## [What you have to do]
Switch every "screenshot" to "capture" in the listing between the lines holding "Open Ольга's profile avatar" and "Action: coord(456,174)", inclusive, and give back only those lines with everything else unchanged.

## [Saved entries]
☆ ☆ ☆ ☆

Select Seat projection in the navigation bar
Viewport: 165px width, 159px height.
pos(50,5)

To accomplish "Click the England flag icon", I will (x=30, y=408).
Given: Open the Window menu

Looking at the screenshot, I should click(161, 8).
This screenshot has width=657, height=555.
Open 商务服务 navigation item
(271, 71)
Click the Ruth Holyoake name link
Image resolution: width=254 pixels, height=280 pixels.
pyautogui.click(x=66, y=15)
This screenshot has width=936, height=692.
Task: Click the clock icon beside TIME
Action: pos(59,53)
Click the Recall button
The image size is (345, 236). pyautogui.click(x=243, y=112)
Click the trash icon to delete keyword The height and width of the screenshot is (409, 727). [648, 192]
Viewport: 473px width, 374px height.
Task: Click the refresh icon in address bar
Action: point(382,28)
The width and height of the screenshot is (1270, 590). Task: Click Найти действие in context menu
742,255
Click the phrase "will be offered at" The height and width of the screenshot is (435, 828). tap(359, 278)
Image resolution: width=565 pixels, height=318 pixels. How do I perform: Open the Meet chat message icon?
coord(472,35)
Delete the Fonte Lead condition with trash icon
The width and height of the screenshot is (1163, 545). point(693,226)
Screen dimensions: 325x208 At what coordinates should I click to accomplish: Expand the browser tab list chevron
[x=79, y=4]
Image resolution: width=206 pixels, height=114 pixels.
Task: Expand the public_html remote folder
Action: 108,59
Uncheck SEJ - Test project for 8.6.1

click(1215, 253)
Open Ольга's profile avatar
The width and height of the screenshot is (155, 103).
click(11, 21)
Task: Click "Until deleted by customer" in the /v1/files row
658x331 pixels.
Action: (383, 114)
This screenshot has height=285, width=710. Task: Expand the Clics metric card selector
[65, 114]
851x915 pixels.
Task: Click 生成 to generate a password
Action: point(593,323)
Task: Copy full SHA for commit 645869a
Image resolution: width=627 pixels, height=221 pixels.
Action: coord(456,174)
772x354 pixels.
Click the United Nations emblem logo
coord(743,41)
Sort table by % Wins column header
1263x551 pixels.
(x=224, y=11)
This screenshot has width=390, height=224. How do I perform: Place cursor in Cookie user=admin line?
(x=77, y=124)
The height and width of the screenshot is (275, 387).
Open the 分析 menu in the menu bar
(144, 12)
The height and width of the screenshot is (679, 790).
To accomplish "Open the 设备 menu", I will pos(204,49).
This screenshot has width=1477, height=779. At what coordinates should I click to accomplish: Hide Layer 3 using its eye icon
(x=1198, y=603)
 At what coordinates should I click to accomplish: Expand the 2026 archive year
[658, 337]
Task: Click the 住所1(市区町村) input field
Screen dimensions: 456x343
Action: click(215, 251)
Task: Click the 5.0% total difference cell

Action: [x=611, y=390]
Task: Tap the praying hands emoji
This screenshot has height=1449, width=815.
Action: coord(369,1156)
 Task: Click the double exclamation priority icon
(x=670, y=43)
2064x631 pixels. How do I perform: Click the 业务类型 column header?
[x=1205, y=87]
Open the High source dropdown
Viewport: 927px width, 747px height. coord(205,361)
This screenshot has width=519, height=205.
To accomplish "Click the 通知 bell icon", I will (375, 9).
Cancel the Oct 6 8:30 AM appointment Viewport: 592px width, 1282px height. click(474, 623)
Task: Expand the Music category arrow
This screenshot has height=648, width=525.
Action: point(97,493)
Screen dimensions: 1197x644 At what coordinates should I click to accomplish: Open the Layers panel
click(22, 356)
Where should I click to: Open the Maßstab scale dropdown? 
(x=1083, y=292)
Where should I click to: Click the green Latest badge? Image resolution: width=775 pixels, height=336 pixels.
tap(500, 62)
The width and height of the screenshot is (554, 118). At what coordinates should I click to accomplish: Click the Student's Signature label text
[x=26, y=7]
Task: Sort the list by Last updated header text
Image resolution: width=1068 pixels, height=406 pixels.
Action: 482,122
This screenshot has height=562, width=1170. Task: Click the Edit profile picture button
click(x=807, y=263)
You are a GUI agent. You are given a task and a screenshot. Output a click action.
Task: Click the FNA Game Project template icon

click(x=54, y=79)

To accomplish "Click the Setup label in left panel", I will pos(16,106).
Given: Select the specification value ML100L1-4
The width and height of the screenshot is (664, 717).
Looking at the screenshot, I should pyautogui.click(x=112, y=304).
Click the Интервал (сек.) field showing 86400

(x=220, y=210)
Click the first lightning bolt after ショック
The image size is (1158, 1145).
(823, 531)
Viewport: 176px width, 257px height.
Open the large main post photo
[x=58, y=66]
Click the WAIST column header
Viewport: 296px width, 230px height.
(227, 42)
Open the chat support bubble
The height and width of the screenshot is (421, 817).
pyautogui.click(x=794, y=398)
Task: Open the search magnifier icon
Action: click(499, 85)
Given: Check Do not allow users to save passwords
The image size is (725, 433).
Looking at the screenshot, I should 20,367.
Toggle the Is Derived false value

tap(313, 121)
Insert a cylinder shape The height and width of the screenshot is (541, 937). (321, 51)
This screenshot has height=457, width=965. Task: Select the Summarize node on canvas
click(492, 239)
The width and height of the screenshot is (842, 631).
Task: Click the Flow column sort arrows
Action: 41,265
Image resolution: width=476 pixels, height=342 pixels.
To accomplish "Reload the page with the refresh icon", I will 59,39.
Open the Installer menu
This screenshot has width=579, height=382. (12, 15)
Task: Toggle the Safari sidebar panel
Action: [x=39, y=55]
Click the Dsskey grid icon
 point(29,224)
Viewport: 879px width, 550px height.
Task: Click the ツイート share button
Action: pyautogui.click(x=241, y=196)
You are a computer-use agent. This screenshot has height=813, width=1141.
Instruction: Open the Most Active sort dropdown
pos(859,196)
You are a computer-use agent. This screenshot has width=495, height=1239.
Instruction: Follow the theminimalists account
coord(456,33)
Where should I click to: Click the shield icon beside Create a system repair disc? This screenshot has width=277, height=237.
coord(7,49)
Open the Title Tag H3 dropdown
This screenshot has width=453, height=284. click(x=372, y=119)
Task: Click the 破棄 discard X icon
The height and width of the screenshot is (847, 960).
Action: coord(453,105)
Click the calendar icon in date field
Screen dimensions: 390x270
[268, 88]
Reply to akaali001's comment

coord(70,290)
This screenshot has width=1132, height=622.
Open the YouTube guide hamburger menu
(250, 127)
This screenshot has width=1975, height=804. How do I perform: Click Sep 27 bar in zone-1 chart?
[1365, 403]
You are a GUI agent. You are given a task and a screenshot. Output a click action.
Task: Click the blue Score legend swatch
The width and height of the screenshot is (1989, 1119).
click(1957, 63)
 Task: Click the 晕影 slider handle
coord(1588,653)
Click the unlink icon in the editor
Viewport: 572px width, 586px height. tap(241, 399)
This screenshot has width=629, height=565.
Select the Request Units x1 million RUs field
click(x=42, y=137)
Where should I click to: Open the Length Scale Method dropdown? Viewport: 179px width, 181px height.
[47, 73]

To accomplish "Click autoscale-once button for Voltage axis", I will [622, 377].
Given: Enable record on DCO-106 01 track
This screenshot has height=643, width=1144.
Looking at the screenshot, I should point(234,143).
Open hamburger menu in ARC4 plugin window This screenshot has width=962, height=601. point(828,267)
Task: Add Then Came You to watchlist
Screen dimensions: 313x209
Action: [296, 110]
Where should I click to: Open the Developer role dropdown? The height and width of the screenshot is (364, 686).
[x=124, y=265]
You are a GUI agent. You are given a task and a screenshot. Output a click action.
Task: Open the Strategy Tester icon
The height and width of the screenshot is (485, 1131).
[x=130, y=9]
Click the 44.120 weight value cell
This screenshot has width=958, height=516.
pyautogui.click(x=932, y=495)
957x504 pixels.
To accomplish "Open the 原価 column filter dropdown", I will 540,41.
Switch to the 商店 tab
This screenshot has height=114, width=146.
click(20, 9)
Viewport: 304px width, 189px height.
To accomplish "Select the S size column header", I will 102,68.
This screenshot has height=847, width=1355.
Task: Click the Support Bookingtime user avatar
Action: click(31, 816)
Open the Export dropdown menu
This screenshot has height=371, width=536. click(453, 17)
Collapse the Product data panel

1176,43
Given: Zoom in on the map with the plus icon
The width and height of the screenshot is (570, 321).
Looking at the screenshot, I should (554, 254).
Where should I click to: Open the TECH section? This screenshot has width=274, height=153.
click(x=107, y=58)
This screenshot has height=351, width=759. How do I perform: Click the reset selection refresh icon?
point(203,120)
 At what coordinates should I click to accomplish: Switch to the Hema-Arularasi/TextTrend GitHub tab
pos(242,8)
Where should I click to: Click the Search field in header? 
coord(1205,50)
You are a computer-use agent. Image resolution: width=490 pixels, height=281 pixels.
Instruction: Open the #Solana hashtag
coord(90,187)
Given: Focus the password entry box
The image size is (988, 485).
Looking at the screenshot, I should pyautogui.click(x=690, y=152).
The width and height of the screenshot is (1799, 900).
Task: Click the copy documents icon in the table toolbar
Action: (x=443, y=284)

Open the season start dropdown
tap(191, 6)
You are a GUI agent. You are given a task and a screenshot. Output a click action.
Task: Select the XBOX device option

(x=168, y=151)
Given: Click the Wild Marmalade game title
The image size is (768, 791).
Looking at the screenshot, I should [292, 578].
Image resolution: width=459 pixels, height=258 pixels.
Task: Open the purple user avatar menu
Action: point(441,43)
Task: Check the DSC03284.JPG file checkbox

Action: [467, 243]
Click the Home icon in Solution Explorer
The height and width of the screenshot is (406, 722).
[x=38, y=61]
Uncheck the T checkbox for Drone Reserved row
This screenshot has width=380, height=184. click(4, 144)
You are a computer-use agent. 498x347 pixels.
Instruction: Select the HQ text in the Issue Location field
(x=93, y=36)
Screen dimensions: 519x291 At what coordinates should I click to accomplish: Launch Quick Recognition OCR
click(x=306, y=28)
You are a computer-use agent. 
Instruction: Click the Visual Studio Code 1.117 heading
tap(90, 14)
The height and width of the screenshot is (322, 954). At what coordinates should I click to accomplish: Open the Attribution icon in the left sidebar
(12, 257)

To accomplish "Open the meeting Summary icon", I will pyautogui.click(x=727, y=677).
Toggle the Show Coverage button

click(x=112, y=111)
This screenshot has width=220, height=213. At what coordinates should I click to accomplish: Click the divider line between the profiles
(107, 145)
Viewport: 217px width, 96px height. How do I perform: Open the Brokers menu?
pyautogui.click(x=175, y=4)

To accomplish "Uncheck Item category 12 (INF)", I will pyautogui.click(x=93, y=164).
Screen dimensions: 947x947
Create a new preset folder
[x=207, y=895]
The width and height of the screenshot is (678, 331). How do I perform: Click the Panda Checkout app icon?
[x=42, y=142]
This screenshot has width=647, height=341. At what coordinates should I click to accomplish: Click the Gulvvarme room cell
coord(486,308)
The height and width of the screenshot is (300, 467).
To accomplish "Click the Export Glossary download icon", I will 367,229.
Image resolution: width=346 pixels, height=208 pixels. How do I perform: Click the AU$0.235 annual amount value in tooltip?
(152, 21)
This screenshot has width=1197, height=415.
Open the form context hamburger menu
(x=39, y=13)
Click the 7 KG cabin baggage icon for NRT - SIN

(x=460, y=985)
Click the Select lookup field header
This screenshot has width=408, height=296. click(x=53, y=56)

☆ ☆ ☆ ☆

## [Final answer]
Open Ольга's profile avatar
The width and height of the capture is (155, 103).
click(11, 21)
Task: Click "Until deleted by customer" in the /v1/files row
658x331 pixels.
Action: (383, 114)
This capture has height=285, width=710. Task: Expand the Clics metric card selector
[65, 114]
851x915 pixels.
Task: Click 生成 to generate a password
Action: point(593,323)
Task: Copy full SHA for commit 645869a
Image resolution: width=627 pixels, height=221 pixels.
Action: coord(456,174)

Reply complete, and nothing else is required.